Mercoledì 29 aprile, sui social sammarinesi è esploso il dibattito sulle presunte scie chimiche, con un thread virale accompagnato da foto di strisce bianche nel cielo del Titano.
In un’ora, decine di commenti hanno invaso i gruppi Facebook locali, trasformando la vista di semplici contrails in un complotto globale di governi silenti e avvelenamenti di massa.
Da un lato, i credenti denunciano cieli azzurri mutati in grigi per opera di alluminio e bario; dall’altro, i razionalisti invocano la fisica base: se i potenti ci spruzzano veleni, come sopravvivono loro stessi?
L’ironia serpeggia tra i post: come può esistere una rete 5G per il controllo mentale, se sul Titano il segnale telefonico latita spesso?

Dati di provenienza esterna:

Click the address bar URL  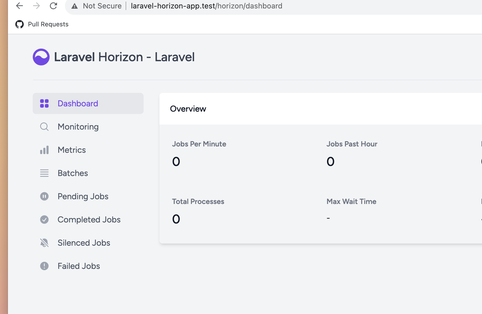(x=206, y=6)
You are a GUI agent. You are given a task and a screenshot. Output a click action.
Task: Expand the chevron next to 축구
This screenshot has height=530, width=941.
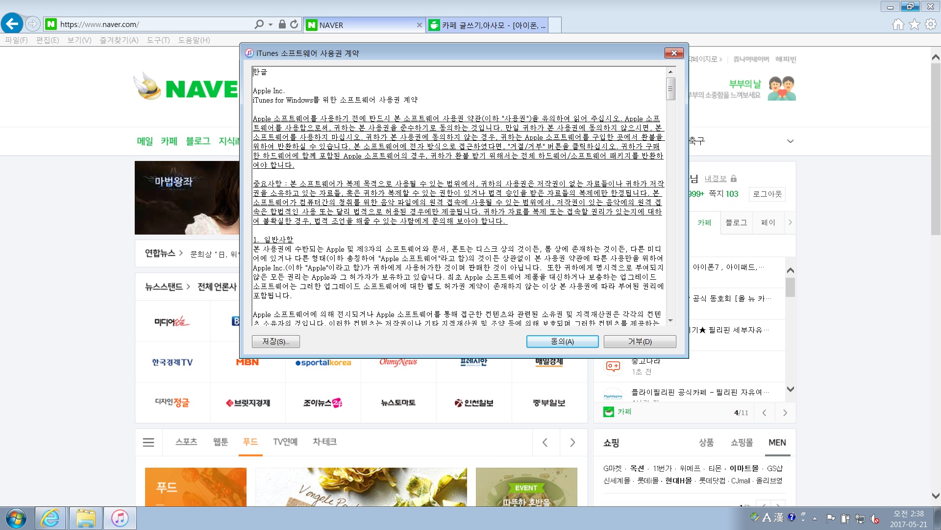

Le teorie spaziano dai rettiliani ai vaccini, dalla Terra piatta a echi di Chernobyl negli anni Ottanta, quando i bimbi ammiravano le stesse scie senza allarmismi.
Un utente ha ricordato che quelle tracce esistevano ben prima del termine “chemtrails”, smontando nostalgie complottiste.
Il risultato è un’arena digitale polarizzata, tra certezze inflessibili e risate incredule, ribattezzata il disagio sociale dell’era social.